◆ **To do**:
Reproduce the listing below, replacing each occurrence of "Instruction" with "Command" and leaving every other character as it stands.

◆ **Supplied data**:
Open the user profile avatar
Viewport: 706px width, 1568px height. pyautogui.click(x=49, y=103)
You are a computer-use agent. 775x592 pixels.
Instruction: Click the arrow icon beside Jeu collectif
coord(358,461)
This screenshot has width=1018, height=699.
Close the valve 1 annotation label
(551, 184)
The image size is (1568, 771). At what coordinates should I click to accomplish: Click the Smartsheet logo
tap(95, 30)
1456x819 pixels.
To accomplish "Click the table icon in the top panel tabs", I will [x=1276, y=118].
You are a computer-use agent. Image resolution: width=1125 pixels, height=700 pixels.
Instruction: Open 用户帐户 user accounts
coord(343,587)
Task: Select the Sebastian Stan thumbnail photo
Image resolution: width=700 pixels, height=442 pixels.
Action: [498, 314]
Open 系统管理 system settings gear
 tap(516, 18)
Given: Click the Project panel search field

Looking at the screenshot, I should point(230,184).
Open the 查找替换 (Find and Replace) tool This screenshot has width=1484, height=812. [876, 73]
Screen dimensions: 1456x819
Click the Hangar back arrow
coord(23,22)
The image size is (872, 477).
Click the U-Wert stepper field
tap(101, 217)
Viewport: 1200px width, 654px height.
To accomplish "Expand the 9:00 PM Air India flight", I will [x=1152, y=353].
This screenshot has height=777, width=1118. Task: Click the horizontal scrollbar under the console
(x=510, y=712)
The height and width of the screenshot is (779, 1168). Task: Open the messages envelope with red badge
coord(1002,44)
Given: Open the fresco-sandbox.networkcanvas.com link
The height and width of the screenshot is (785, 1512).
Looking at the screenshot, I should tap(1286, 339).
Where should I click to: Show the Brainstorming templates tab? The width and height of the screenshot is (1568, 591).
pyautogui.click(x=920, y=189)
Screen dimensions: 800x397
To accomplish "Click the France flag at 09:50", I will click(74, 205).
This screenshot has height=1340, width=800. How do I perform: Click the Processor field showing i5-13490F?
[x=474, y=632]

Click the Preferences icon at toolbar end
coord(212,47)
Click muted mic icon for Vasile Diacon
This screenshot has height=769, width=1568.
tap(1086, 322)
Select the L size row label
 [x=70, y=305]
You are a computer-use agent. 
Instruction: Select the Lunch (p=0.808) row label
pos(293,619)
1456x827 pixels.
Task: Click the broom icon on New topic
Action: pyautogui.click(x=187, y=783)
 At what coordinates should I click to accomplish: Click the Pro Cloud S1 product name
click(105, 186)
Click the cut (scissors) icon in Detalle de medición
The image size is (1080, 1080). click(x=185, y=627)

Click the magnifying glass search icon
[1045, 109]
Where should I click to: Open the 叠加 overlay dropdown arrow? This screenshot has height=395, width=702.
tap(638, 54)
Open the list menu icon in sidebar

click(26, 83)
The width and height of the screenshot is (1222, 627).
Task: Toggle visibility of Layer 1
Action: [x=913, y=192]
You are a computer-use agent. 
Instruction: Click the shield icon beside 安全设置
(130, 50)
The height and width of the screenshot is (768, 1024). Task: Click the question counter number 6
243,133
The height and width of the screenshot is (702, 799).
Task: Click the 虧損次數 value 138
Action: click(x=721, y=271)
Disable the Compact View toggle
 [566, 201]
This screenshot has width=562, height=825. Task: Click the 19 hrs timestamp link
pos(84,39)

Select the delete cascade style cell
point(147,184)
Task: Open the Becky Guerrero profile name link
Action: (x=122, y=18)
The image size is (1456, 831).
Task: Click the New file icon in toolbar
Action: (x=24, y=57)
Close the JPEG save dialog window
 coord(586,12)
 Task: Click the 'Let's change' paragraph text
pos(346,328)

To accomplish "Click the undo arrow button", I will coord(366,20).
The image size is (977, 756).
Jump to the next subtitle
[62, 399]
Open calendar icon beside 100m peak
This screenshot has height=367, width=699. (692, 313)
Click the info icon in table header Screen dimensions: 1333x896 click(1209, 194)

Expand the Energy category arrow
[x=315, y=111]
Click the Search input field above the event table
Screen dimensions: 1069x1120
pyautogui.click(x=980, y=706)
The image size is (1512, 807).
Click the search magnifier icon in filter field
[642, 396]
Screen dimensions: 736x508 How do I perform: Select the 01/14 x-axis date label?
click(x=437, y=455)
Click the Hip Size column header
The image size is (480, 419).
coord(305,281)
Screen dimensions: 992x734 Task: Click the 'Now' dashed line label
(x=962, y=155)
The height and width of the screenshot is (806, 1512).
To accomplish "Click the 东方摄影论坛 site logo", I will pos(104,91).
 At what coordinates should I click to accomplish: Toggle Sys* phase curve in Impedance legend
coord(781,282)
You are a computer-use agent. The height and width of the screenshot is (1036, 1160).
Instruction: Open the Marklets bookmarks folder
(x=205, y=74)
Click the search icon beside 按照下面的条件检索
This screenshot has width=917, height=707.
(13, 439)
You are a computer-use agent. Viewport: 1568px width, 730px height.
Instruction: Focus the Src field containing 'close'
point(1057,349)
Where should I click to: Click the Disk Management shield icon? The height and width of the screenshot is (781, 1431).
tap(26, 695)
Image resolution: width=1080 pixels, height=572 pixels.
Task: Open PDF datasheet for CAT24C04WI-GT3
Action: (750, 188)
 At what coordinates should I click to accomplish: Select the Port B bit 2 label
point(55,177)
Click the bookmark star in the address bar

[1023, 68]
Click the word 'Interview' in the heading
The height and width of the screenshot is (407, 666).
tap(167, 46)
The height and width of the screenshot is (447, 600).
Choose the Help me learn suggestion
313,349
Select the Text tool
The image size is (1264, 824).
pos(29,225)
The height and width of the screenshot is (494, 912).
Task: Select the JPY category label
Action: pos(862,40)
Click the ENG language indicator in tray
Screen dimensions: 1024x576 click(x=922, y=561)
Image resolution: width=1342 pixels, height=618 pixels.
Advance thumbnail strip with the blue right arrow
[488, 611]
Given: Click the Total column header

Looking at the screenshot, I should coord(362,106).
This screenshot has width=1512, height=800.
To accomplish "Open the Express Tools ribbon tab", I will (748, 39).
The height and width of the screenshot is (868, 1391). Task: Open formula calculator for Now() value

◆ **Complete output**:
Open the user profile avatar
Viewport: 706px width, 1568px height. pyautogui.click(x=49, y=103)
You are a computer-use agent. 775x592 pixels.
Command: Click the arrow icon beside Jeu collectif
coord(358,461)
This screenshot has width=1018, height=699.
Close the valve 1 annotation label
(551, 184)
The image size is (1568, 771). At what coordinates should I click to accomplish: Click the Smartsheet logo
tap(95, 30)
1456x819 pixels.
To accomplish "Click the table icon in the top panel tabs", I will [x=1276, y=118].
You are a computer-use agent. Image resolution: width=1125 pixels, height=700 pixels.
Command: Open 用户帐户 user accounts
coord(343,587)
Task: Select the Sebastian Stan thumbnail photo
Image resolution: width=700 pixels, height=442 pixels.
Action: [498, 314]
Open 系统管理 system settings gear
 tap(516, 18)
Given: Click the Project panel search field

Looking at the screenshot, I should point(230,184).
Open the 查找替换 (Find and Replace) tool This screenshot has width=1484, height=812. [876, 73]
Screen dimensions: 1456x819
Click the Hangar back arrow
coord(23,22)
The image size is (872, 477).
Click the U-Wert stepper field
tap(101, 217)
Viewport: 1200px width, 654px height.
To accomplish "Expand the 9:00 PM Air India flight", I will [x=1152, y=353].
This screenshot has height=777, width=1118. Task: Click the horizontal scrollbar under the console
(x=510, y=712)
The height and width of the screenshot is (779, 1168). Task: Open the messages envelope with red badge
coord(1002,44)
Given: Open the fresco-sandbox.networkcanvas.com link
The height and width of the screenshot is (785, 1512).
Looking at the screenshot, I should tap(1286, 339).
Where should I click to: Show the Brainstorming templates tab? The width and height of the screenshot is (1568, 591).
pyautogui.click(x=920, y=189)
Screen dimensions: 800x397
To accomplish "Click the France flag at 09:50", I will click(74, 205).
This screenshot has height=1340, width=800. How do I perform: Click the Processor field showing i5-13490F?
[x=474, y=632]

Click the Preferences icon at toolbar end
coord(212,47)
Click muted mic icon for Vasile Diacon
This screenshot has height=769, width=1568.
tap(1086, 322)
Select the L size row label
 [x=70, y=305]
You are a computer-use agent. 
Command: Select the Lunch (p=0.808) row label
pos(293,619)
1456x827 pixels.
Task: Click the broom icon on New topic
Action: pyautogui.click(x=187, y=783)
 At what coordinates should I click to accomplish: Click the Pro Cloud S1 product name
click(105, 186)
Click the cut (scissors) icon in Detalle de medición
The image size is (1080, 1080). click(x=185, y=627)

Click the magnifying glass search icon
[1045, 109]
Where should I click to: Open the 叠加 overlay dropdown arrow? This screenshot has height=395, width=702.
tap(638, 54)
Open the list menu icon in sidebar

click(26, 83)
The width and height of the screenshot is (1222, 627).
Task: Toggle visibility of Layer 1
Action: [x=913, y=192]
You are a computer-use agent. 
Command: Click the shield icon beside 安全设置
(130, 50)
The height and width of the screenshot is (768, 1024). Task: Click the question counter number 6
243,133
The height and width of the screenshot is (702, 799).
Task: Click the 虧損次數 value 138
Action: click(x=721, y=271)
Disable the Compact View toggle
 [566, 201]
This screenshot has width=562, height=825. Task: Click the 19 hrs timestamp link
pos(84,39)

Select the delete cascade style cell
point(147,184)
Task: Open the Becky Guerrero profile name link
Action: (x=122, y=18)
The image size is (1456, 831).
Task: Click the New file icon in toolbar
Action: (x=24, y=57)
Close the JPEG save dialog window
 coord(586,12)
 Task: Click the 'Let's change' paragraph text
pos(346,328)

To accomplish "Click the undo arrow button", I will coord(366,20).
The image size is (977, 756).
Jump to the next subtitle
[62, 399]
Open calendar icon beside 100m peak
This screenshot has height=367, width=699. (692, 313)
Click the info icon in table header Screen dimensions: 1333x896 click(1209, 194)

Expand the Energy category arrow
[x=315, y=111]
Click the Search input field above the event table
Screen dimensions: 1069x1120
pyautogui.click(x=980, y=706)
The image size is (1512, 807).
Click the search magnifier icon in filter field
[642, 396]
Screen dimensions: 736x508 How do I perform: Select the 01/14 x-axis date label?
click(x=437, y=455)
Click the Hip Size column header
The image size is (480, 419).
coord(305,281)
Screen dimensions: 992x734 Task: Click the 'Now' dashed line label
(x=962, y=155)
The height and width of the screenshot is (806, 1512).
To accomplish "Click the 东方摄影论坛 site logo", I will pos(104,91).
 At what coordinates should I click to accomplish: Toggle Sys* phase curve in Impedance legend
coord(781,282)
You are a computer-use agent. The height and width of the screenshot is (1036, 1160).
Command: Open the Marklets bookmarks folder
(x=205, y=74)
Click the search icon beside 按照下面的条件检索
This screenshot has width=917, height=707.
(13, 439)
You are a computer-use agent. Viewport: 1568px width, 730px height.
Command: Focus the Src field containing 'close'
point(1057,349)
Where should I click to: Click the Disk Management shield icon? The height and width of the screenshot is (781, 1431).
tap(26, 695)
Image resolution: width=1080 pixels, height=572 pixels.
Task: Open PDF datasheet for CAT24C04WI-GT3
Action: (750, 188)
 At what coordinates should I click to accomplish: Select the Port B bit 2 label
point(55,177)
Click the bookmark star in the address bar

[1023, 68]
Click the word 'Interview' in the heading
The height and width of the screenshot is (407, 666).
tap(167, 46)
The height and width of the screenshot is (447, 600).
Choose the Help me learn suggestion
313,349
Select the Text tool
The image size is (1264, 824).
pos(29,225)
The height and width of the screenshot is (494, 912).
Task: Select the JPY category label
Action: pos(862,40)
Click the ENG language indicator in tray
Screen dimensions: 1024x576 click(x=922, y=561)
Image resolution: width=1342 pixels, height=618 pixels.
Advance thumbnail strip with the blue right arrow
[488, 611]
Given: Click the Total column header

Looking at the screenshot, I should coord(362,106).
This screenshot has width=1512, height=800.
To accomplish "Open the Express Tools ribbon tab", I will (748, 39).
The height and width of the screenshot is (868, 1391). Task: Open formula calculator for Now() value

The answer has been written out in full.